Während der Film mit einem leichten Summen von Spule zu Spule über den Filmbefundungstisch läuft, misst das Gerät den Grad der durch das Essigsäuresyndrom bedingten Schrumpfung, die optische Dichte der auf dem Trägermaterial befindlichen Emulsion, sowie Unterschiede in der Farbdichte. Auch werden Schäden, z.B. der Perforation, sowie der Zustand und die Anzahl der physischen Schnitte, bzw. der Klebestellen, erfasst.
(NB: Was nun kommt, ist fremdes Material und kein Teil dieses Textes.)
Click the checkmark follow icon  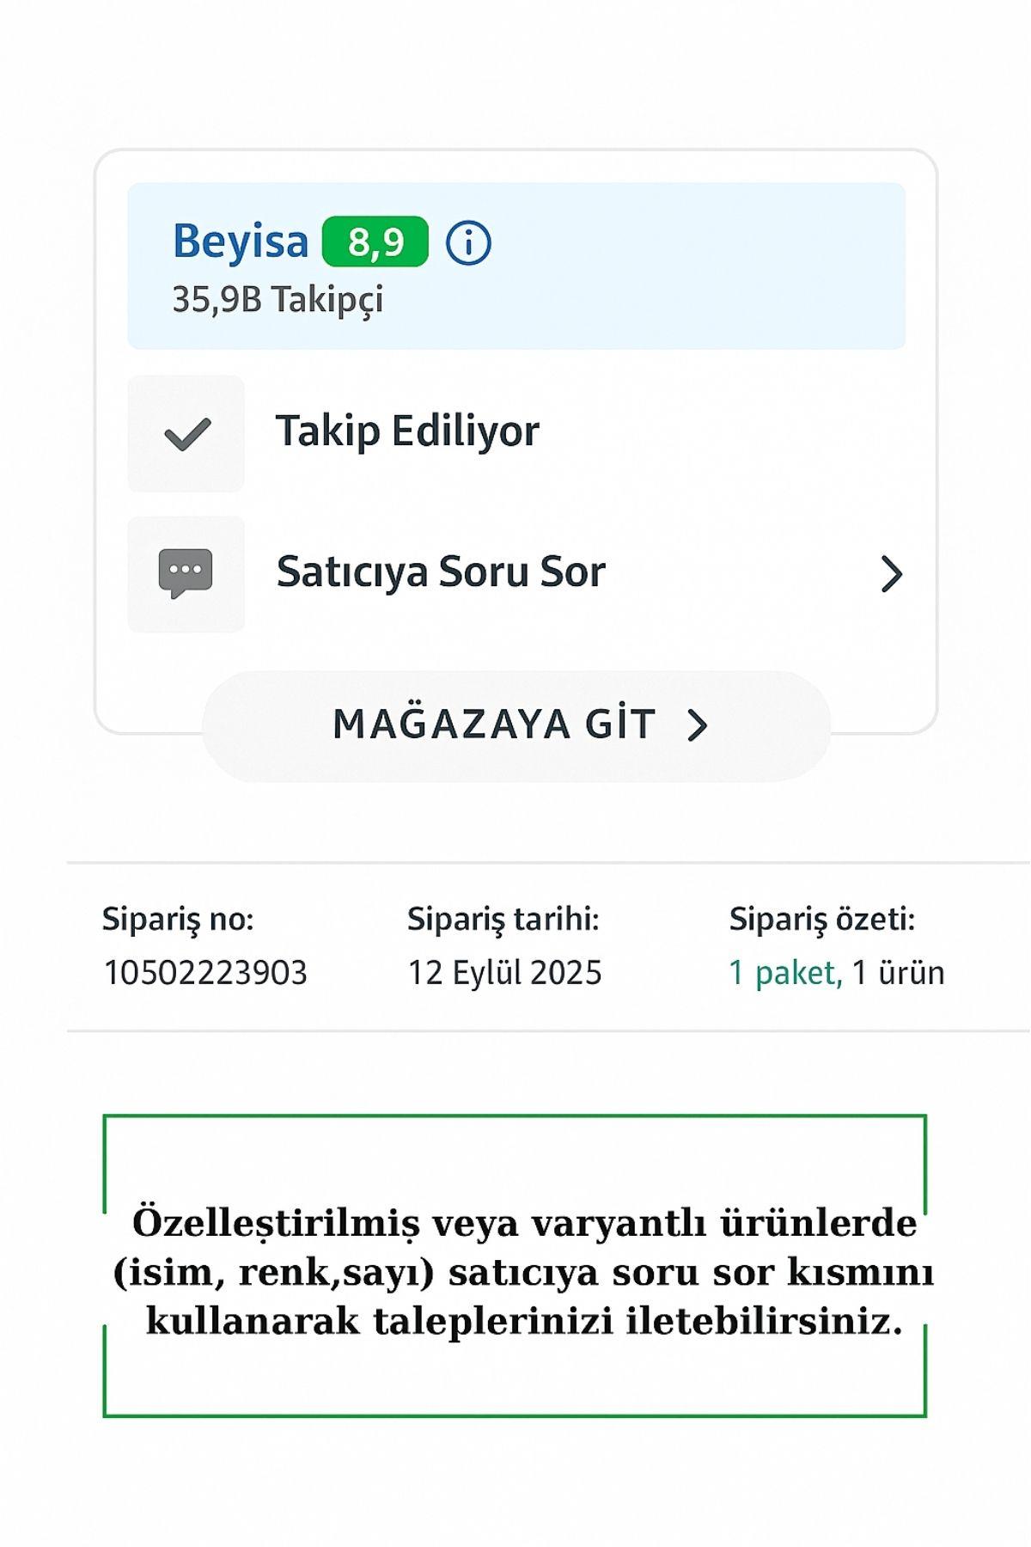(x=186, y=433)
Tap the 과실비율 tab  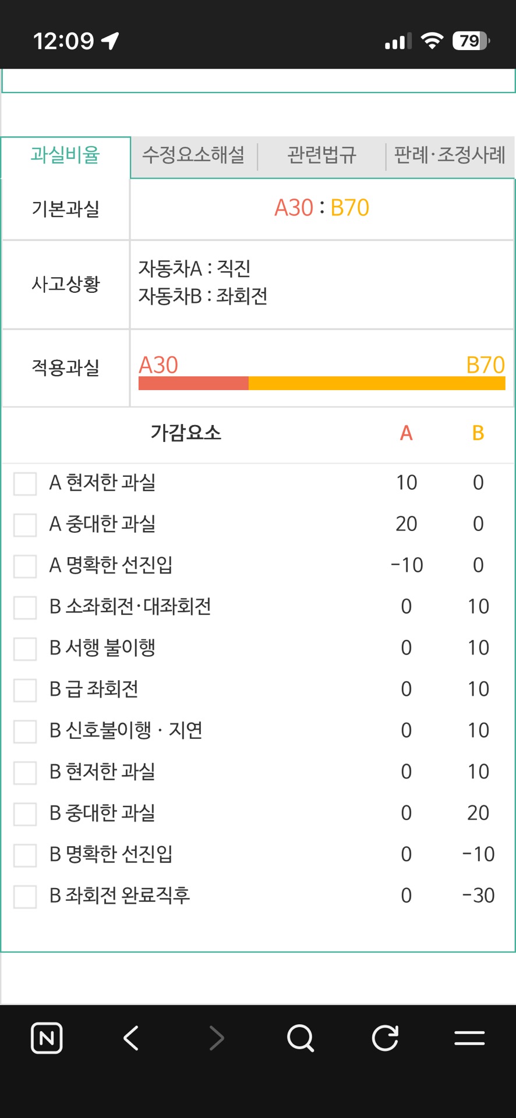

Gerade bei größeren Filmproduktionen finden sich häufig mehrere Objekte derselben Kopiengeneration im Bestand des AdsD. Durch die Analyse identifiziert das Team den Film für die Digitalisierung, der innerhalb einer solchen Kopiengeneration den besten Erhaltungszustand und die höchste Qualität aufweist.

Säure-Test gibt Überblick über den Zerfallsgrad

Gleich werden die neuen Erkenntnisse, neben Größenangabe und Art der Wickelung, in der Inventarisierungsmaske vermerkt. Anschließend bettet das Team den Film vorsichtig von seiner alten Blechdose in eine neue, archivfähige Dose mit Lüftungsöffnungen, durch welche die Essigsäuredämpfe entweichen können, um. Rückstände von Klebestreifen am Anfangsstück der Rolle werden mit einem speziellen Lösungsmittel für die Säuberung von Acetatfilmen entfernt, dann bleibt noch der Säuretest. Hierfür wird ein kleiner, blauer Teststreifen für 24 Stunden zusammen mit dem Film in die Dose gelegt. Ist der pH-Wert in diesem Milieu kleiner als 6,0 ändert der Streifen seine Farbe von Blau über Grün bis Gelb.

Am folgenden Tag haben die Ermittelnden also ihr Ergebnis: Der Streifen ist grünlich-gelb, der pH-Wert in der Dose liegt bei 4,2. Wie die optischen Merkmale erwarten ließen: Kein gutes Ergebnis. Es bleibt für den Erhalt des Films, trotz Umbettung, nur noch die zeitnahe Digitalisierung. Bis es so weit ist, liegt er sicher verpackt und gut durchlüftet im Zwischenarchiv des AdsD. Ein weiterer Fall des Filmteams kann „zu den Akten gelegt werden“.